#### [DESCRIPTION OF THE TASK]
Could you reproduce all of the records below with every "How do I perform:" changed to "How do I carry out:", leaving everything else as it is?

● ● ●

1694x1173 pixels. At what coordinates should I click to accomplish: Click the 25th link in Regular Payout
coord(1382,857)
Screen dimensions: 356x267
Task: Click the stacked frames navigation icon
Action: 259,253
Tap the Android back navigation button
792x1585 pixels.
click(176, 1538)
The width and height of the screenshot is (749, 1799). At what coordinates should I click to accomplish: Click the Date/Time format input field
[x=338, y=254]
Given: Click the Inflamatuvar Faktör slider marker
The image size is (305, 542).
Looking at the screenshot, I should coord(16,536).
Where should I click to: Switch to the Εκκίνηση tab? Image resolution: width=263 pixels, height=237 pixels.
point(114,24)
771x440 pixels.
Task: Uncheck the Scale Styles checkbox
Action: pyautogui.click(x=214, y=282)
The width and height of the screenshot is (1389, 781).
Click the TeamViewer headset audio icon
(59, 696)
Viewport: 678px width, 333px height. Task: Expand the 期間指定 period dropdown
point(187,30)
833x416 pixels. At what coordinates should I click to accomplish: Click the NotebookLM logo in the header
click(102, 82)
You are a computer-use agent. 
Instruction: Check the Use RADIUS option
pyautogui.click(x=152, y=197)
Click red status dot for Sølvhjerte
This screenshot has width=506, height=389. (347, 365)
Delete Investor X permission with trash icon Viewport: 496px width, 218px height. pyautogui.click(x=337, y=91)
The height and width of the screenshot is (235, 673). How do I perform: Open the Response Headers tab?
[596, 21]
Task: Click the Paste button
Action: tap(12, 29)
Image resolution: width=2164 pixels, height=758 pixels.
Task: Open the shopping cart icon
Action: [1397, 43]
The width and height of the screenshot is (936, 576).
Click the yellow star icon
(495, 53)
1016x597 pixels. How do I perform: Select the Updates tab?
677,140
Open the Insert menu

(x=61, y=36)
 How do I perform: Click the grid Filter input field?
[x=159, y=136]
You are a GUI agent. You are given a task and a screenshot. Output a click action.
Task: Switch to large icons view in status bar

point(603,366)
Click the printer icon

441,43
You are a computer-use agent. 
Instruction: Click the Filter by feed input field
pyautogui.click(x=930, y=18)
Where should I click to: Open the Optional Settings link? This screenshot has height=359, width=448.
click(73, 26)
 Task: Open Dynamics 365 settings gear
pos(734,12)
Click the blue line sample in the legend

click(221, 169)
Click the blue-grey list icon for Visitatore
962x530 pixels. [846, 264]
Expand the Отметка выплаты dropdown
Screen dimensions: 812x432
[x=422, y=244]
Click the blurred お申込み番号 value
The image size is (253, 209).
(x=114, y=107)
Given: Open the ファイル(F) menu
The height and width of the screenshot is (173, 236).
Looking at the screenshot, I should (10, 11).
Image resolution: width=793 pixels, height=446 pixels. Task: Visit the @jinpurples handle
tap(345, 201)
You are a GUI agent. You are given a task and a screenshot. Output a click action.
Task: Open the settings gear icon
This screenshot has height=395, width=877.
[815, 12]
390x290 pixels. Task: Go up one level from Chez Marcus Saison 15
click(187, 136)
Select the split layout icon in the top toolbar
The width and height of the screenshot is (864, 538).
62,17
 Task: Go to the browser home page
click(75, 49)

● ● ●

#### [IN RESPONSE]
1694x1173 pixels. At what coordinates should I click to accomplish: Click the 25th link in Regular Payout
coord(1382,857)
Screen dimensions: 356x267
Task: Click the stacked frames navigation icon
Action: 259,253
Tap the Android back navigation button
792x1585 pixels.
click(176, 1538)
The width and height of the screenshot is (749, 1799). At what coordinates should I click to accomplish: Click the Date/Time format input field
[x=338, y=254]
Given: Click the Inflamatuvar Faktör slider marker
The image size is (305, 542).
Looking at the screenshot, I should coord(16,536).
Where should I click to: Switch to the Εκκίνηση tab? Image resolution: width=263 pixels, height=237 pixels.
point(114,24)
771x440 pixels.
Task: Uncheck the Scale Styles checkbox
Action: pyautogui.click(x=214, y=282)
The width and height of the screenshot is (1389, 781).
Click the TeamViewer headset audio icon
(59, 696)
Viewport: 678px width, 333px height. Task: Expand the 期間指定 period dropdown
point(187,30)
833x416 pixels. At what coordinates should I click to accomplish: Click the NotebookLM logo in the header
click(102, 82)
You are a computer-use agent. 
Instruction: Check the Use RADIUS option
pyautogui.click(x=152, y=197)
Click red status dot for Sølvhjerte
This screenshot has width=506, height=389. (347, 365)
Delete Investor X permission with trash icon Viewport: 496px width, 218px height. pyautogui.click(x=337, y=91)
The height and width of the screenshot is (235, 673). How do I carry out: Open the Response Headers tab?
[596, 21]
Task: Click the Paste button
Action: tap(12, 29)
Image resolution: width=2164 pixels, height=758 pixels.
Task: Open the shopping cart icon
Action: [1397, 43]
The width and height of the screenshot is (936, 576).
Click the yellow star icon
(495, 53)
1016x597 pixels. How do I carry out: Select the Updates tab?
677,140
Open the Insert menu

(x=61, y=36)
 How do I carry out: Click the grid Filter input field?
[x=159, y=136]
You are a GUI agent. You are given a task and a screenshot. Output a click action.
Task: Switch to large icons view in status bar

point(603,366)
Click the printer icon

441,43
You are a computer-use agent. 
Instruction: Click the Filter by feed input field
pyautogui.click(x=930, y=18)
Where should I click to: Open the Optional Settings link? This screenshot has height=359, width=448.
click(73, 26)
 Task: Open Dynamics 365 settings gear
pos(734,12)
Click the blue line sample in the legend

click(221, 169)
Click the blue-grey list icon for Visitatore
962x530 pixels. [846, 264]
Expand the Отметка выплаты dropdown
Screen dimensions: 812x432
[x=422, y=244]
Click the blurred お申込み番号 value
The image size is (253, 209).
(x=114, y=107)
Given: Open the ファイル(F) menu
The height and width of the screenshot is (173, 236).
Looking at the screenshot, I should (10, 11).
Image resolution: width=793 pixels, height=446 pixels. Task: Visit the @jinpurples handle
tap(345, 201)
You are a GUI agent. You are given a task and a screenshot. Output a click action.
Task: Open the settings gear icon
This screenshot has height=395, width=877.
[815, 12]
390x290 pixels. Task: Go up one level from Chez Marcus Saison 15
click(187, 136)
Select the split layout icon in the top toolbar
The width and height of the screenshot is (864, 538).
62,17
 Task: Go to the browser home page
click(75, 49)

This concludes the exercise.